EXERCISE DESCRIPTION → With the pictures removed, retype the lines from the one holding "Where should I click to: Click the 充值" through the end of the records, exactly as written.

(Collected data entries)
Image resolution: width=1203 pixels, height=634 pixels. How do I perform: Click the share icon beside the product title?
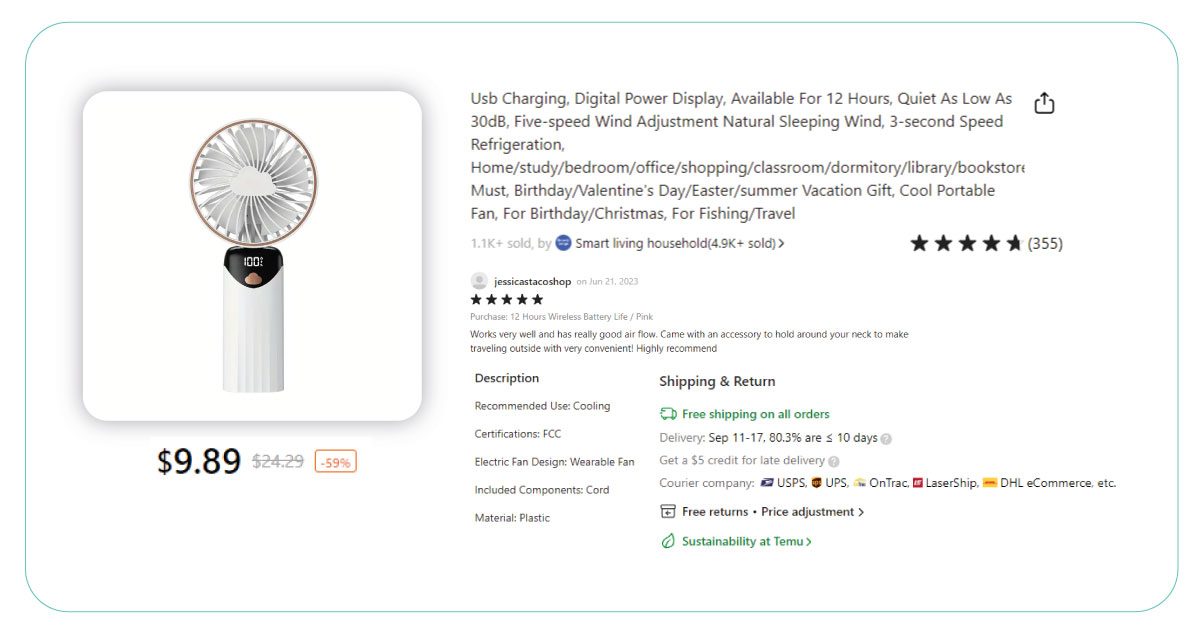point(1044,103)
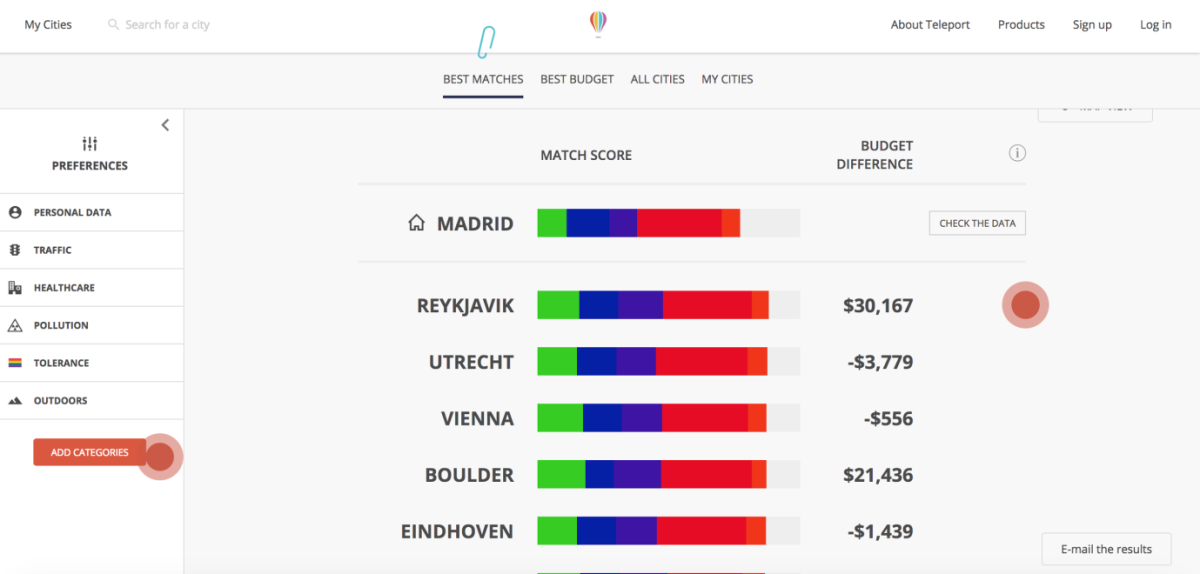This screenshot has height=574, width=1200.
Task: Switch to the Best Budget tab
Action: point(577,79)
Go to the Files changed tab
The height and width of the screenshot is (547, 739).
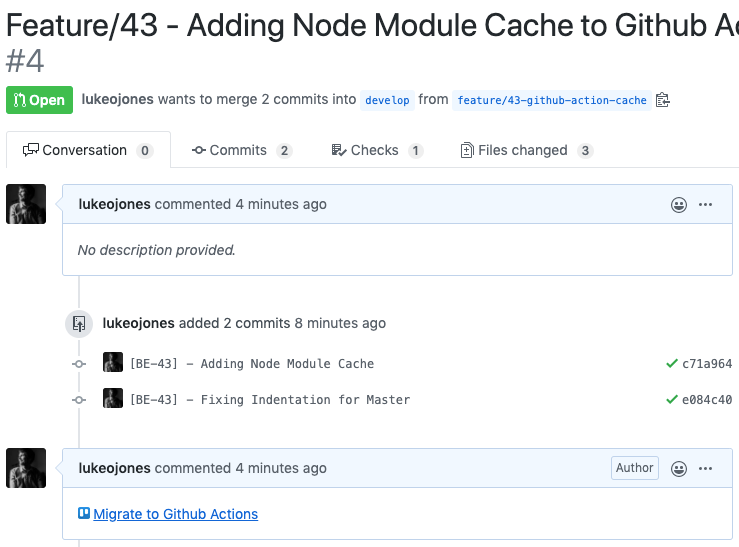pyautogui.click(x=526, y=150)
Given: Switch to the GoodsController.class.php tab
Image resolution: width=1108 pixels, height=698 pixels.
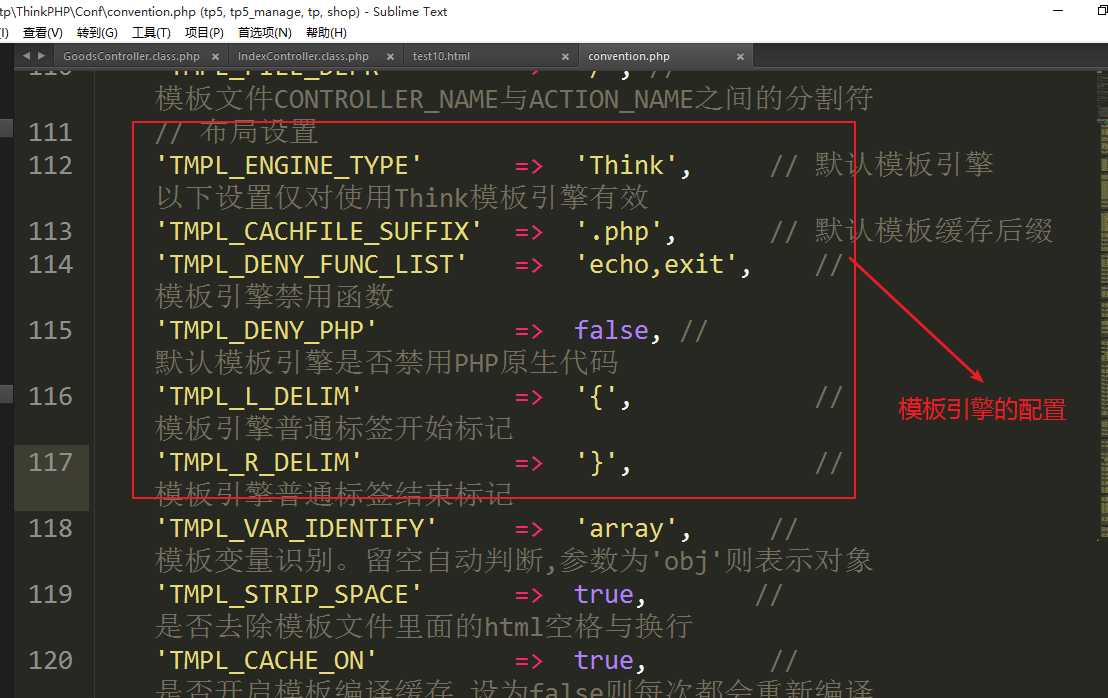Looking at the screenshot, I should point(131,57).
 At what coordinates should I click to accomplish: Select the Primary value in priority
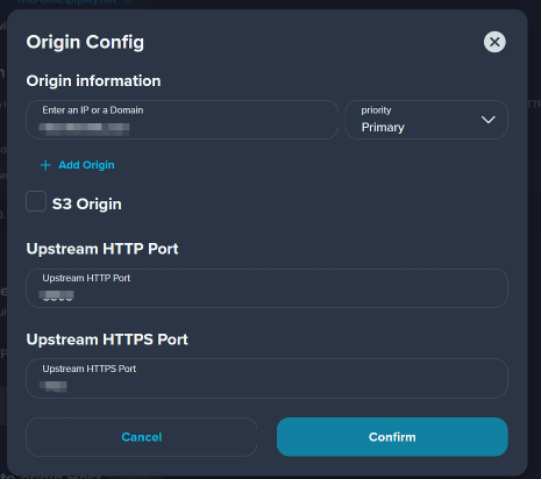(x=383, y=128)
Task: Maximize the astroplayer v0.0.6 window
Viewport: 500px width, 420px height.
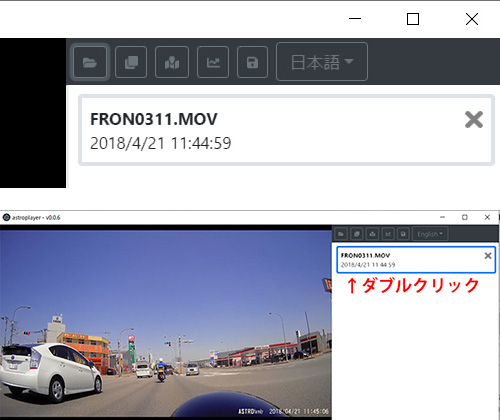Action: 465,217
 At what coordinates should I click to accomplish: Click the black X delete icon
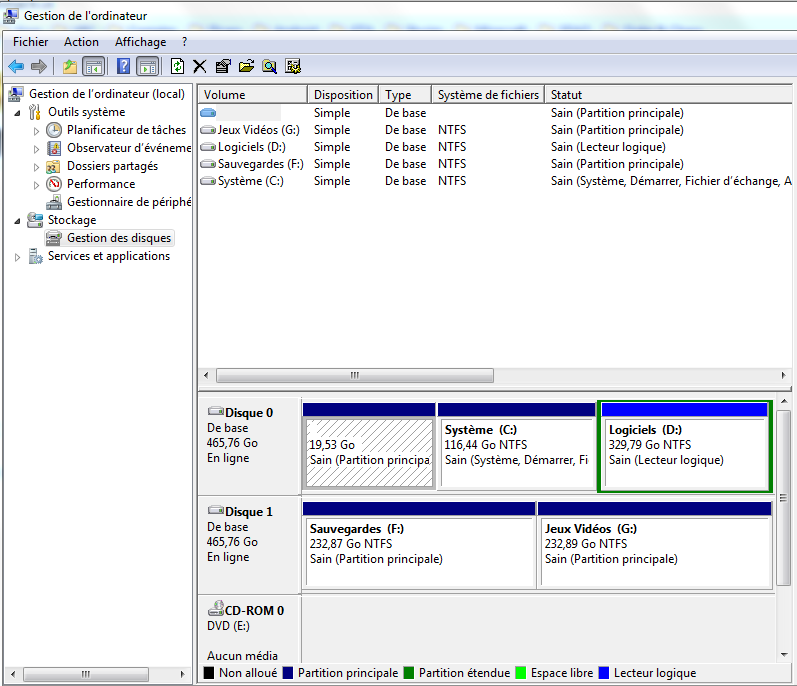click(x=200, y=67)
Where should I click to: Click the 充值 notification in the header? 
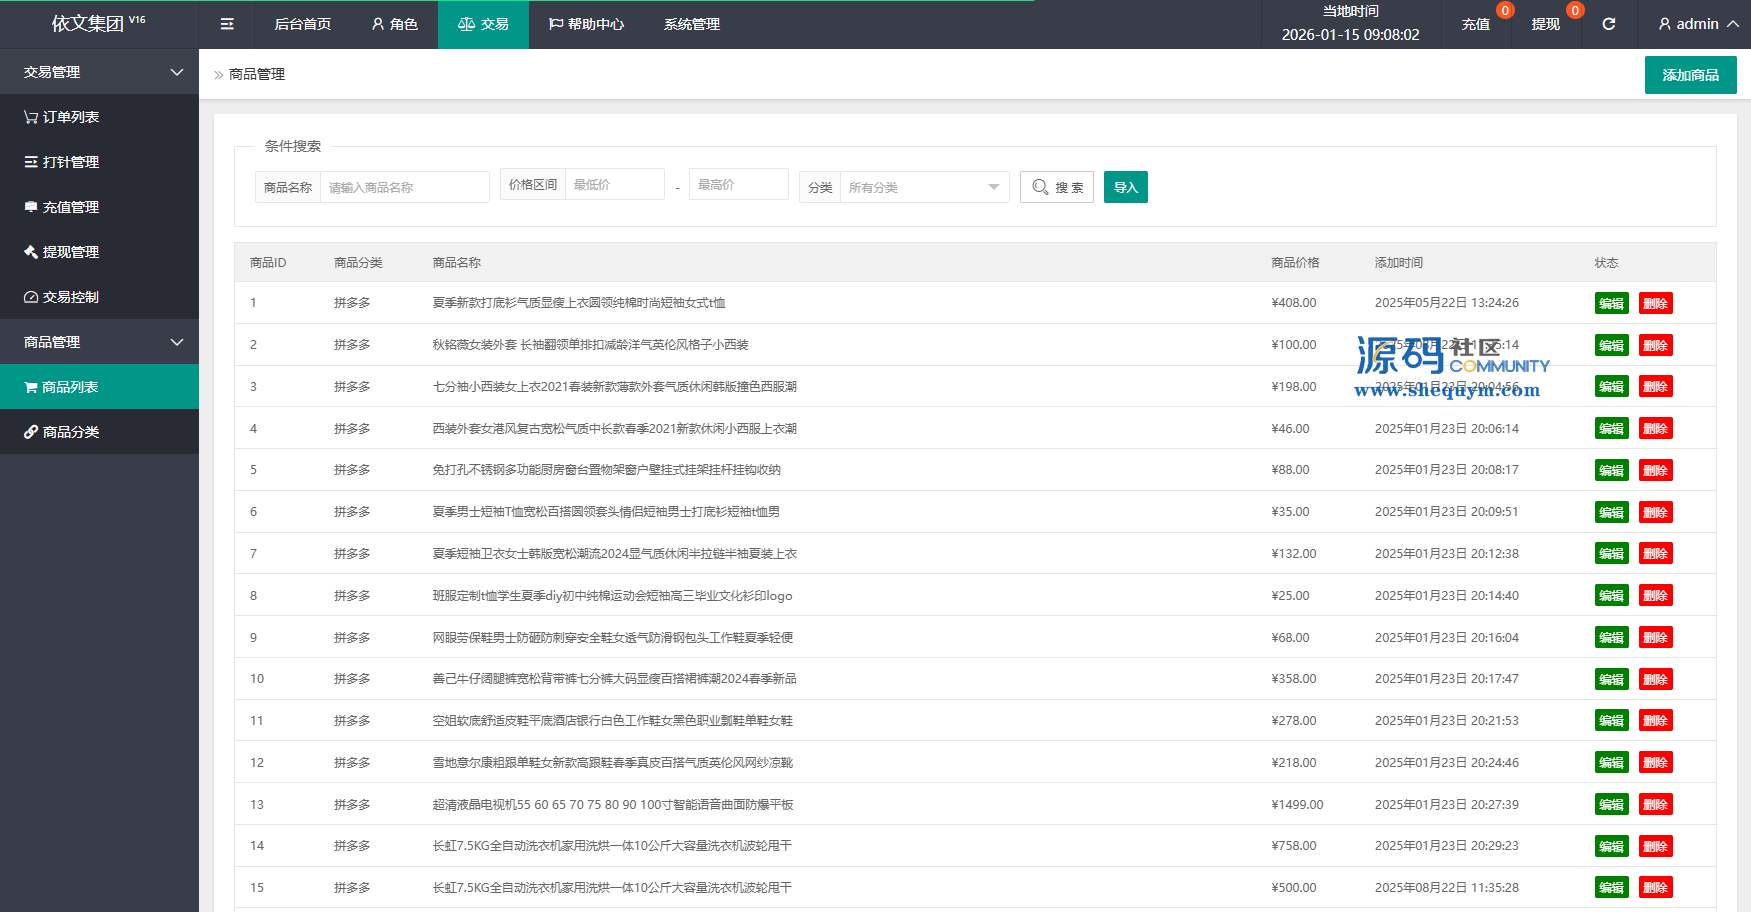1476,24
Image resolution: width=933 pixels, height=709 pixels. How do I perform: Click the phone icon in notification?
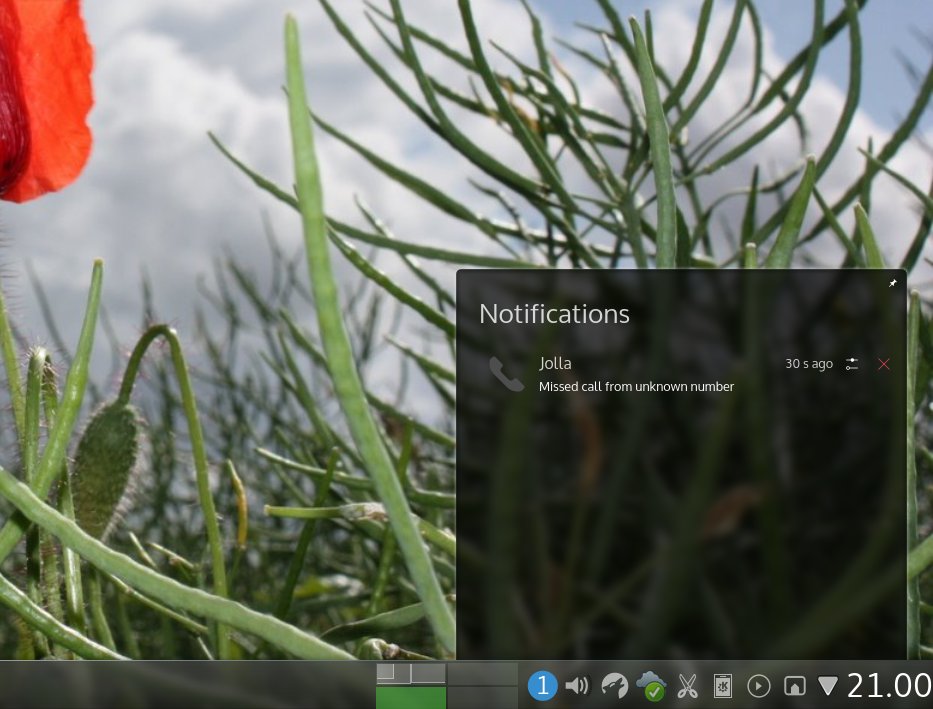tap(506, 374)
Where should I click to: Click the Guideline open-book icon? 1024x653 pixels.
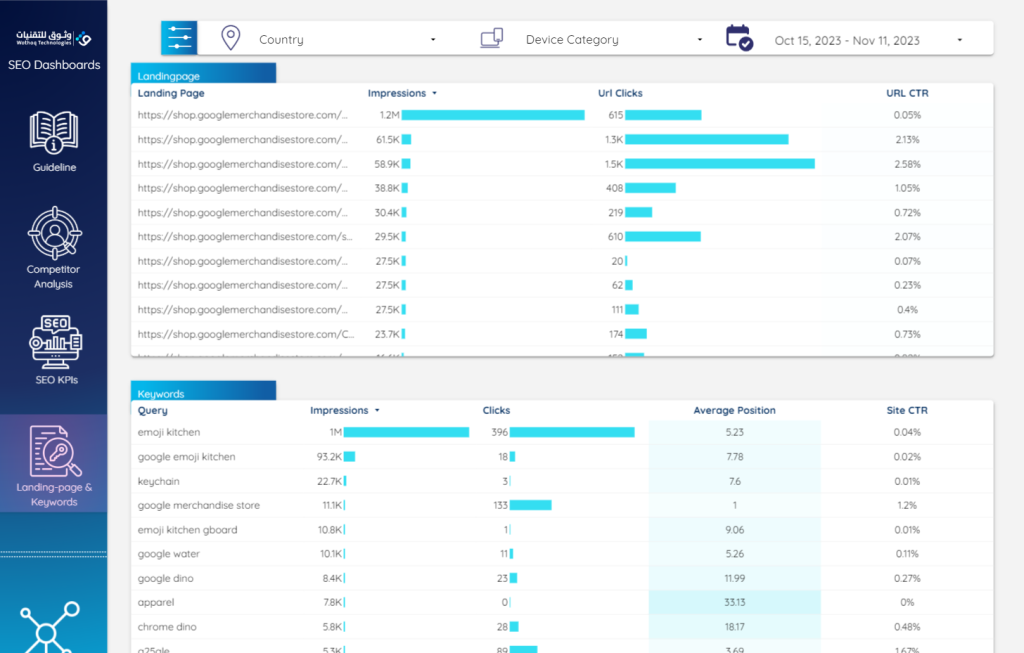pyautogui.click(x=54, y=132)
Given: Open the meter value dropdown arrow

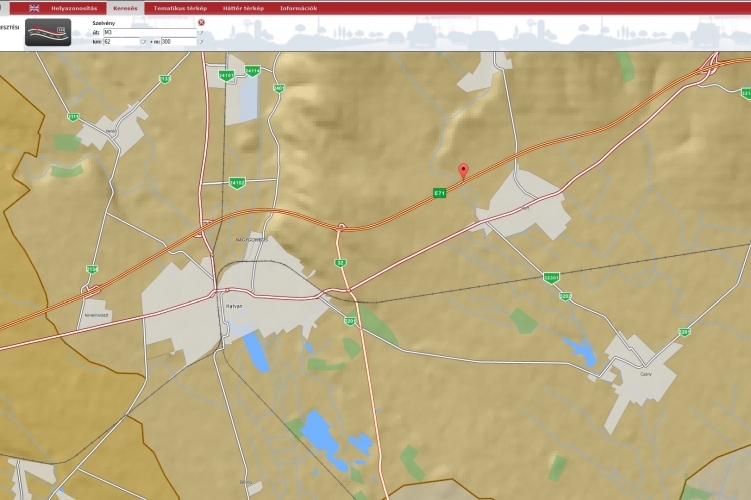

RESULT BELOW →
Where should I click to: Click the 充值 notification in the header? 
1476,24
Image resolution: width=933 pixels, height=709 pixels. How do I perform: Click the phone icon in notification?
tap(506, 374)
Where should I click to: Click the Guideline open-book icon? 1024x653 pixels.
pyautogui.click(x=54, y=132)
Given: Open the meter value dropdown arrow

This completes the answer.